Gonzaga's young, untested guards shot 3-of-17 on the night and committed eight turnovers; they would remain the team's chief rotation weakness. Senior center Przemek Karnowski spent his second game in street clothes suffering from a back injury that would, eventually, cost him his season. The Zags' inability to close games at home would manifest itself again seven days later, when UCLA repeated Arizona's feat, and again throughout WCC play, in home losses to BYU and Saint Mary's. Even Wiltjer, so unstoppable early on, was swarmed by defenders eager to leave GU's guards to their own devices, and his efficiency dropped as a result.

That Saturday was the first real glimpse at the core reasons Gonzaga will arrive in Provo, Utah, on Saturday teetering precariously on the edge of the NCAA tournament bubble. After 28 games, Few's team is still looking for its third top-100 win, and just its seventh against a team in the top 150. A loss would complete season sweeps by both BYU and Saint Mary's, and probably would force Gonzaga to win the West Coast Conference tournament to keep its streak of tournament appearances alive.

Which is not to say Gonzaga is a bad team.
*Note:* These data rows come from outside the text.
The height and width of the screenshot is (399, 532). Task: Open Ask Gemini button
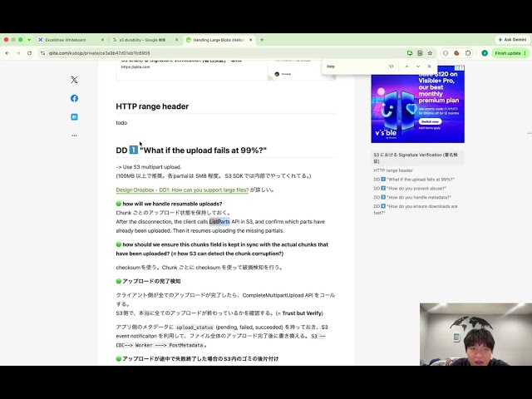coord(512,40)
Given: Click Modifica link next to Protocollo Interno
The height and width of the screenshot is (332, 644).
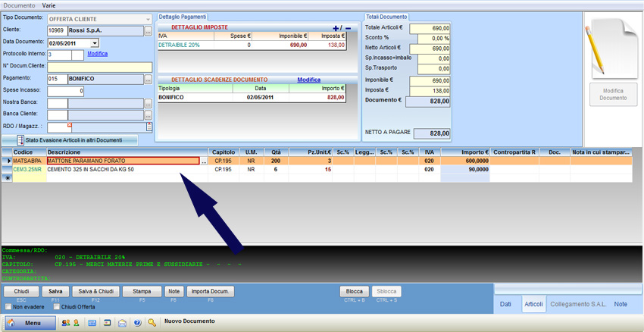Looking at the screenshot, I should coord(97,54).
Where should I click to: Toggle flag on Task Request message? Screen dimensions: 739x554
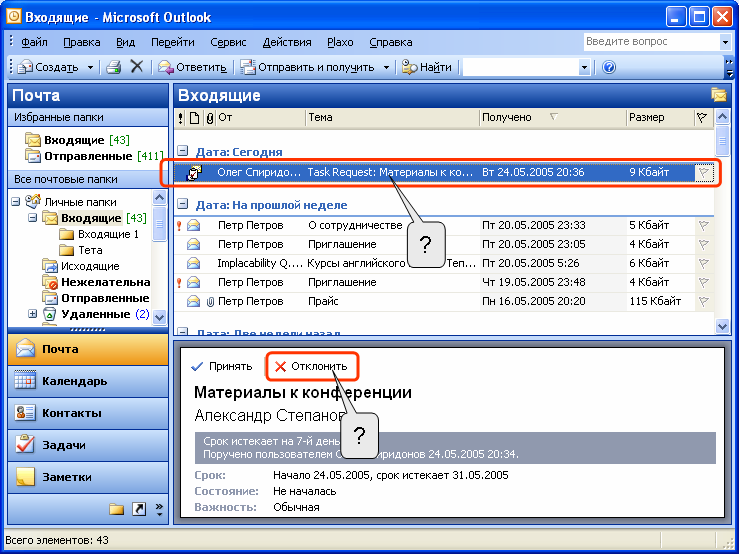[703, 173]
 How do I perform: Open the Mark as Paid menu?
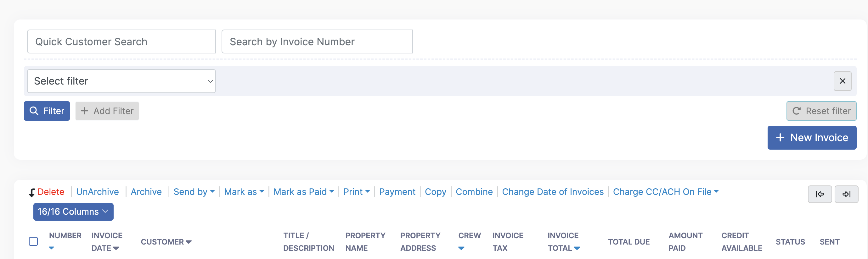click(x=303, y=192)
Frankly, as a pure measure of skill, the Zags are likely better than most teams near the cut line at the moment. Wiltjer isn't the otherworldly force he was a season ago, but he remains an extremely potent all-purpose offensive weapon shooting 54 percent from 2, 41 percent from 3 and 87 percent from the free throw line. Domantas Sabonis has been even better overall -- and particularly as a rebounder -- despite a sizable uptick in minutes over last season. And while GU's guard play has been an ongoing weakness, it hasn't been terrible. It just hasn't been quite good enough.

The real problem of course, is the Zags' resume. Few's program has long since reached the point where it can schedule high-quality, high-major nonconference opponents. It's just that this season, the Zags didn't win any of those games. Their last chance came on Feb. 13, in a late, cross-conference matchup at SMU. Wiltjer shot 2-of-17 in a 69-60 loss.
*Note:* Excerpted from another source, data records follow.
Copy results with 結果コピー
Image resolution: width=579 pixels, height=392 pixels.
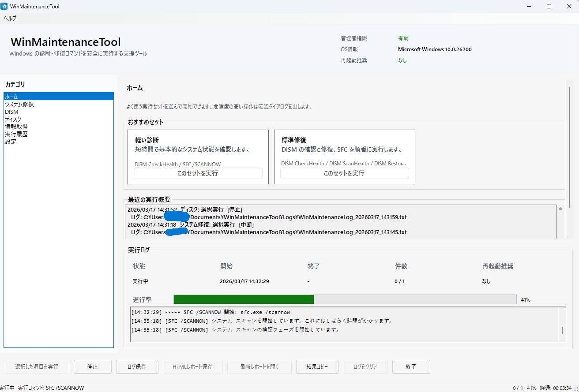[x=317, y=366]
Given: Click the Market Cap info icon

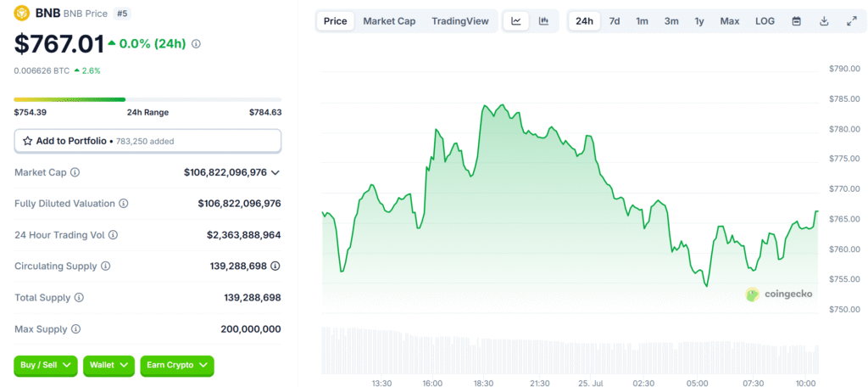Looking at the screenshot, I should coord(75,172).
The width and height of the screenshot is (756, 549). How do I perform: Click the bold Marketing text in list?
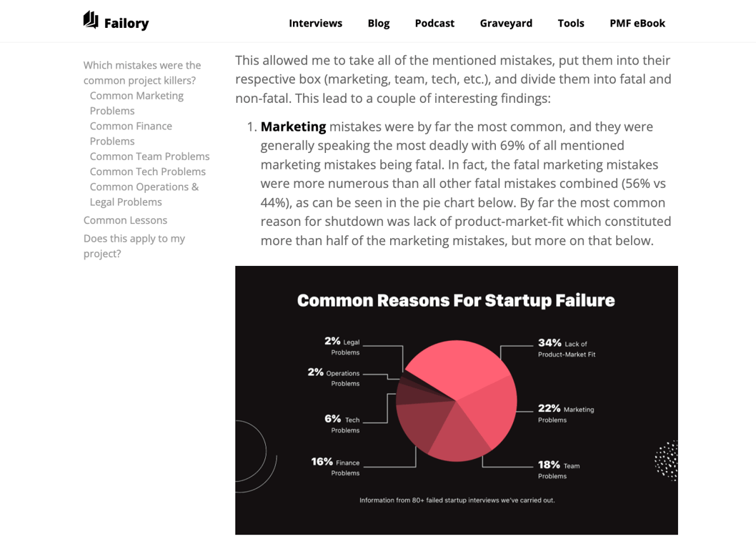click(293, 127)
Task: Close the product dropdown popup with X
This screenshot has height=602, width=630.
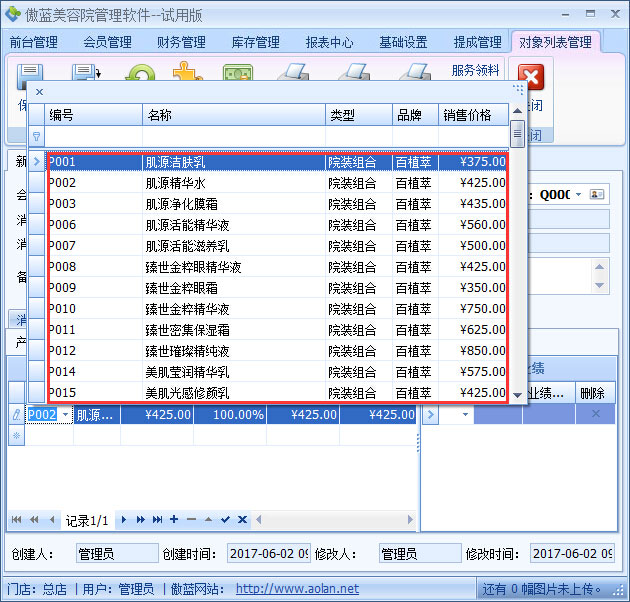Action: pos(39,92)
Would a win at BYU ensure Gonzaga's bid? No. It would help, of course, but the combination of missed nonconference opportunities and atypical struggles in league play -- and, yes, for Gonzaga, 14-3 in the West Coast Conference qualifies as a struggle -- have made the Zags' actual resume look even worse than the disappointing product on the court.
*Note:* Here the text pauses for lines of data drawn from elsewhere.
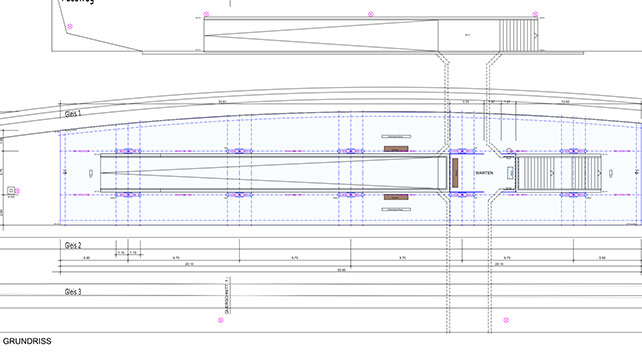Click the Gleis 2 track label
The width and height of the screenshot is (642, 360).
click(73, 245)
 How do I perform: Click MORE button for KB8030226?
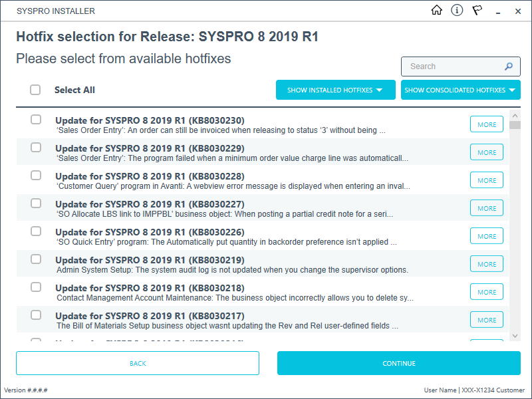[x=487, y=236]
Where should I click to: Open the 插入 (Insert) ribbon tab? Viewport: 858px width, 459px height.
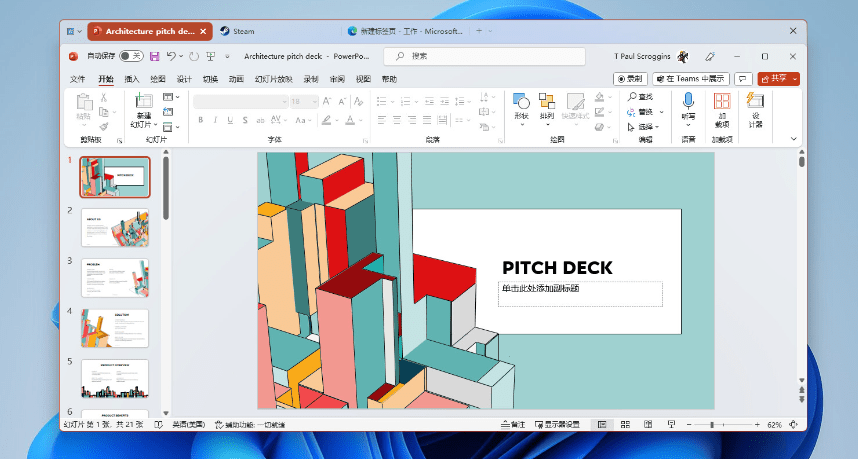132,79
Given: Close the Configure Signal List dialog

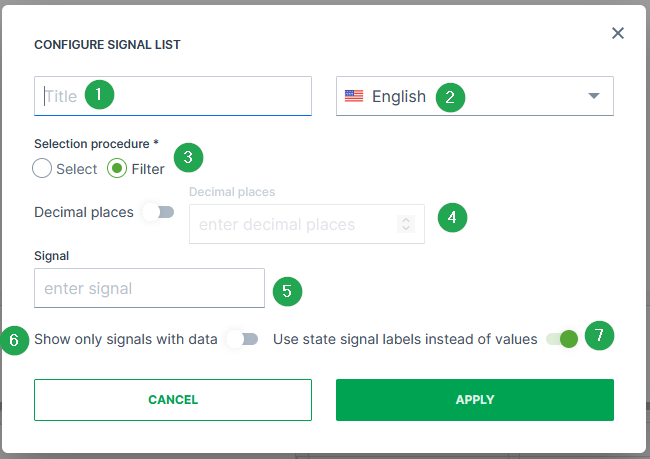Looking at the screenshot, I should (618, 33).
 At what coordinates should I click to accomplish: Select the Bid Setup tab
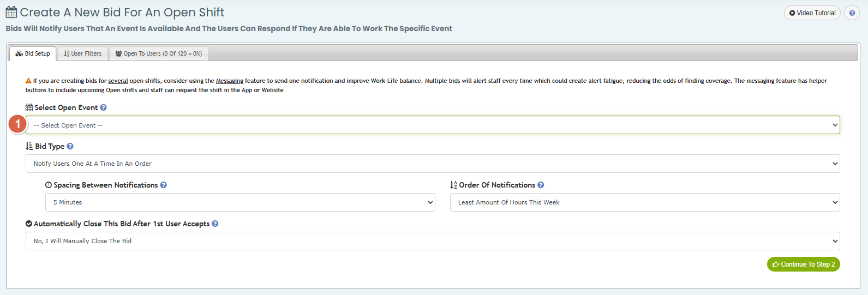coord(33,53)
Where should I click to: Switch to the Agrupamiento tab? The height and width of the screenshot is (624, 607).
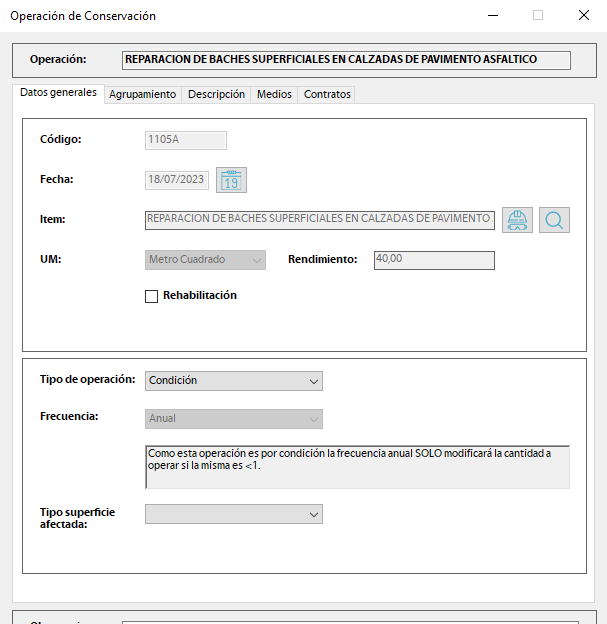[142, 95]
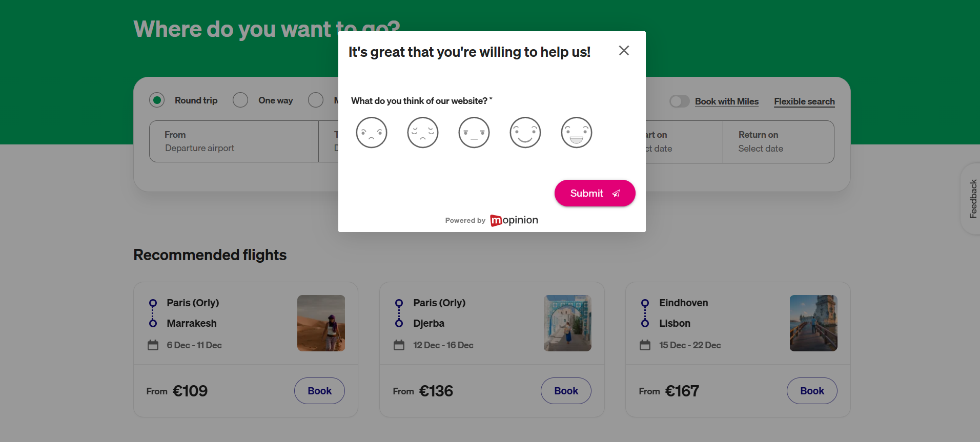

Needless to say, this was not in the plan. It's never in Gonzaga's plan. The Bulldogs, whether as an elite national title contender or a merely solid mid-single-digit seed, never arrive to late February freaking out about their NCAA tournament possibilities. Gonzaga doesn't do the bubble often. It doesn't need last-ditch pushes to get itself in the tournament. Unfortunately for Few's team, very little about the 2015-16 season has gone according to plan.